> Task item
Some lines below may hold the string "agent". Count them and give only the total.

== Excerpted records

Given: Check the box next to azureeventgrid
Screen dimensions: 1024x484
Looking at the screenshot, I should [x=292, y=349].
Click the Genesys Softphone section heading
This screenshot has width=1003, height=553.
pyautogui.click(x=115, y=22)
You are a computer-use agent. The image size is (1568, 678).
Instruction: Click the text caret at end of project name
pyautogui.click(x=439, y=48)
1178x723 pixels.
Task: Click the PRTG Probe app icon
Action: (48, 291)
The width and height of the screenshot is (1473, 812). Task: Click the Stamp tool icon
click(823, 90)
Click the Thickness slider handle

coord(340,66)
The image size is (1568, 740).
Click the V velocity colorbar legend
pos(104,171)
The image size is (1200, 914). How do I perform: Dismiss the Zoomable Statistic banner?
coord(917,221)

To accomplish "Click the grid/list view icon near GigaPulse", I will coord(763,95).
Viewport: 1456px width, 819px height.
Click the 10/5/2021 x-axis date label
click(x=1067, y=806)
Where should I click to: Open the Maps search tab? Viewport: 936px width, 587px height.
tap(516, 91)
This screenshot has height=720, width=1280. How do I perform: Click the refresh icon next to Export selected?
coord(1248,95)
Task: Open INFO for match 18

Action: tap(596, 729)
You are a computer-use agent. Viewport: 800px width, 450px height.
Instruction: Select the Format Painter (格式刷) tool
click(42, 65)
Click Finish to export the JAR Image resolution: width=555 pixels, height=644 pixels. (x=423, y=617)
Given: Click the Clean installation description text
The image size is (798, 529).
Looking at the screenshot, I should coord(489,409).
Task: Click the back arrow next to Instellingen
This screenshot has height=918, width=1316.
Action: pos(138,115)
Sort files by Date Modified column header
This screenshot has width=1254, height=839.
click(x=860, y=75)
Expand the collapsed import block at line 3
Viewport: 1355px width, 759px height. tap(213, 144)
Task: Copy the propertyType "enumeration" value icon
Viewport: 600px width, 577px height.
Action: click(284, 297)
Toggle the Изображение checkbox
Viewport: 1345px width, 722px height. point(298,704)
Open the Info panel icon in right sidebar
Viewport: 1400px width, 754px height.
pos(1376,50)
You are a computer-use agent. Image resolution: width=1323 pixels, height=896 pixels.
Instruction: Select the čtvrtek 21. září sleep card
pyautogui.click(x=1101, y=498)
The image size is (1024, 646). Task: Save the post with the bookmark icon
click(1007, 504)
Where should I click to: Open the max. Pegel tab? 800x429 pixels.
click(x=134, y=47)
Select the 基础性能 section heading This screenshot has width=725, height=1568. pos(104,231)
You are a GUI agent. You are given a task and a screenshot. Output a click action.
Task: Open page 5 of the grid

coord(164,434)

====

> Finished exercise
4